## Instructions for the task
Pick out each line of the items below that contains the string "chevron", treating uppercase and lowercase as distinct, and copy those lines.

## Raw records

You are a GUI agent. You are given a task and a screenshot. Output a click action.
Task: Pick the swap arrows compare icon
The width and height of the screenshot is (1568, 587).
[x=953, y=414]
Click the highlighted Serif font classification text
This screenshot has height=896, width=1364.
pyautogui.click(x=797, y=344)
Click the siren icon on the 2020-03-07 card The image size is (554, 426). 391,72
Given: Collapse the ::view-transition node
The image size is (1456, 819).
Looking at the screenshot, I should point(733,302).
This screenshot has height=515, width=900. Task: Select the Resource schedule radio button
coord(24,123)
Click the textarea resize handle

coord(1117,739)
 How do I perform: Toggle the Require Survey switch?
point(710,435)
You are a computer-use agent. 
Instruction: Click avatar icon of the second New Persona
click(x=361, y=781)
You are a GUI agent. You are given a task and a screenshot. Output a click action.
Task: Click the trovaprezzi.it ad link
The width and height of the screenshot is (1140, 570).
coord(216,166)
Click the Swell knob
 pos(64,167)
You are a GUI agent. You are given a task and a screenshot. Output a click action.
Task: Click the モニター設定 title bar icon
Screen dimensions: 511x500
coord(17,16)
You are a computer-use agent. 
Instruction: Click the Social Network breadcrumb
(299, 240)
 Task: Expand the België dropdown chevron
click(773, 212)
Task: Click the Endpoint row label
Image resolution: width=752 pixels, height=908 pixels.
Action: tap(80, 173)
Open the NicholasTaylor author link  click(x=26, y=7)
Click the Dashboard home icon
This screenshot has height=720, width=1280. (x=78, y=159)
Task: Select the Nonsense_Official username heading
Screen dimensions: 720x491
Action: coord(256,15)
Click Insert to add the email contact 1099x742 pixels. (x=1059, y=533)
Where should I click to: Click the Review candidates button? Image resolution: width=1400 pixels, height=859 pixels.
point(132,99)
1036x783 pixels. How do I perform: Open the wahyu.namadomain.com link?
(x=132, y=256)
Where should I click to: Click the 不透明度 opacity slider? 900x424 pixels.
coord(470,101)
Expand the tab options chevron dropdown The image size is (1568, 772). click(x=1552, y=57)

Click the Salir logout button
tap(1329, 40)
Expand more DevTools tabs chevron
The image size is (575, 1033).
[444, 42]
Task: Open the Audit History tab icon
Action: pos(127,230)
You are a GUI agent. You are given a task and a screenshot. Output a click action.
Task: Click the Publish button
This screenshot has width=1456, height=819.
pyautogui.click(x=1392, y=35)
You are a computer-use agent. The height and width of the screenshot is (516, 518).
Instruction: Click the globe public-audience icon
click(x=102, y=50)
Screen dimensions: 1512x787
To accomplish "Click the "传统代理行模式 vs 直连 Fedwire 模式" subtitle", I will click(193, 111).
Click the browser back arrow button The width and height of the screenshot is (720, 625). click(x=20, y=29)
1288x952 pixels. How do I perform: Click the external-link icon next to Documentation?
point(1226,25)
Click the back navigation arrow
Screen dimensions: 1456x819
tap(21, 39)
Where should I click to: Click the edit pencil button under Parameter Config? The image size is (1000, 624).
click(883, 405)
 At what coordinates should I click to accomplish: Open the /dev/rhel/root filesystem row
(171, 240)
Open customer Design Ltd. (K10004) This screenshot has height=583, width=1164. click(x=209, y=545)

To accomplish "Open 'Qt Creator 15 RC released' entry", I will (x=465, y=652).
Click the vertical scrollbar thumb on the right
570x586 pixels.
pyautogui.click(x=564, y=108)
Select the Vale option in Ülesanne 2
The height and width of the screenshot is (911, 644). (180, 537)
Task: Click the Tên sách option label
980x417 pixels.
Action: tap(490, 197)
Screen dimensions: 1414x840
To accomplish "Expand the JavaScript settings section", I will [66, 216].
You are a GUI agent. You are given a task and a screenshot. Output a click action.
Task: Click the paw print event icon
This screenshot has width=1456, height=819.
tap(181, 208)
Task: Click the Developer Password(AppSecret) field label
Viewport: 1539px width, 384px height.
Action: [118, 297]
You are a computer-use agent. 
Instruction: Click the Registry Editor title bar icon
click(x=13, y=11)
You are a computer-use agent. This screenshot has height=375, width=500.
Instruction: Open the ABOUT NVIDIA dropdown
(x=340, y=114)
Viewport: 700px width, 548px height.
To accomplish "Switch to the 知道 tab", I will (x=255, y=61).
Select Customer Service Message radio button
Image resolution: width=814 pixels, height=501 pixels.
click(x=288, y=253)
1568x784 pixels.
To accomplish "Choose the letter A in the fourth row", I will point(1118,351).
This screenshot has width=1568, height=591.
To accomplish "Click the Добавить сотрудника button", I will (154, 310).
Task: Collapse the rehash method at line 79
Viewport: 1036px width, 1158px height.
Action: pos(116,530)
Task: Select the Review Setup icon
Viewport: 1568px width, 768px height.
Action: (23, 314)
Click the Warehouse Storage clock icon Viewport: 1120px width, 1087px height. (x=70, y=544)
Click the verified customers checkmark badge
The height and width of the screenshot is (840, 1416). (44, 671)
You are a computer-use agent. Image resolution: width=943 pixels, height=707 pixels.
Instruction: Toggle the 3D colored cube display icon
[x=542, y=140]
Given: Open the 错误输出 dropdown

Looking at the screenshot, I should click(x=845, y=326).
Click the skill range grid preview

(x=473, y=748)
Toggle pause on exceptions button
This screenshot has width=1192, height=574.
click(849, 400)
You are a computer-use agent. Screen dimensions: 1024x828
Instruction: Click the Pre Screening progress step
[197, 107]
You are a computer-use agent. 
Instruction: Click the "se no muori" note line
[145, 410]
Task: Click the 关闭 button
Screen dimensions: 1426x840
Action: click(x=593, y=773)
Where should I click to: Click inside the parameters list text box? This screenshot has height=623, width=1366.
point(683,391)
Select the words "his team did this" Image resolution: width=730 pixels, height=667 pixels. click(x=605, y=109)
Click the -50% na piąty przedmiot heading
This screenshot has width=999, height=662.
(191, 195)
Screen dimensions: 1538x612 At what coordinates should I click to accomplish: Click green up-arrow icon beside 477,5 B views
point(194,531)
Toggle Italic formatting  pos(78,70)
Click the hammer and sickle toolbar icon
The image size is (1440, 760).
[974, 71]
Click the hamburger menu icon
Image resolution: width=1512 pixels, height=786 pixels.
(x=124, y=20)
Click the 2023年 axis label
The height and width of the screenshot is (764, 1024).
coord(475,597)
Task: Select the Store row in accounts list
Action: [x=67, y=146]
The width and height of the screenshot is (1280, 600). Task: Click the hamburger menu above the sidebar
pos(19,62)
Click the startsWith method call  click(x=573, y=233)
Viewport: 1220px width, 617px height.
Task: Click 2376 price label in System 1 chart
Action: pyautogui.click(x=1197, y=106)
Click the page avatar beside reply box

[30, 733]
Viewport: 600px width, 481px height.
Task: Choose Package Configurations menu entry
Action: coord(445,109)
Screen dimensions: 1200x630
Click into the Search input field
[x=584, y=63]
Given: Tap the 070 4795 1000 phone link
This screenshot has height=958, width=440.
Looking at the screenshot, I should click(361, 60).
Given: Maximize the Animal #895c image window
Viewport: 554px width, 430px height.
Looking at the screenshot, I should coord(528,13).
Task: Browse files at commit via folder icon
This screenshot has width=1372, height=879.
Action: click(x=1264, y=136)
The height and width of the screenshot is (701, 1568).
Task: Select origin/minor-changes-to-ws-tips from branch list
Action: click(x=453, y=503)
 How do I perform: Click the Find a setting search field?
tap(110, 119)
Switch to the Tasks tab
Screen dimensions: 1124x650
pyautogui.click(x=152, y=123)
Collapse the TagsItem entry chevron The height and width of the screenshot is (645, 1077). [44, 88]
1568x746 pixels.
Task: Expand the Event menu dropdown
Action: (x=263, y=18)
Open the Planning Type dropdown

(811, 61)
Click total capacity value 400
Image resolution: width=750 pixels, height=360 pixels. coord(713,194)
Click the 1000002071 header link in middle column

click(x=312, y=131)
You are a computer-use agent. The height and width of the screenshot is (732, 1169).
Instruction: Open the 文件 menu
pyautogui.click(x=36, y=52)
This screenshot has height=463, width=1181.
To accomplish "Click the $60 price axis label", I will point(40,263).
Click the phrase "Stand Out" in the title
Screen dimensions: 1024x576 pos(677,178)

## Answer to this task
 Task: Expand the België dropdown chevron
Expand the tab options chevron dropdown The image size is (1568, 772). click(x=1552, y=57)
Expand more DevTools tabs chevron
Collapse the TagsItem entry chevron The height and width of the screenshot is (645, 1077). [44, 88]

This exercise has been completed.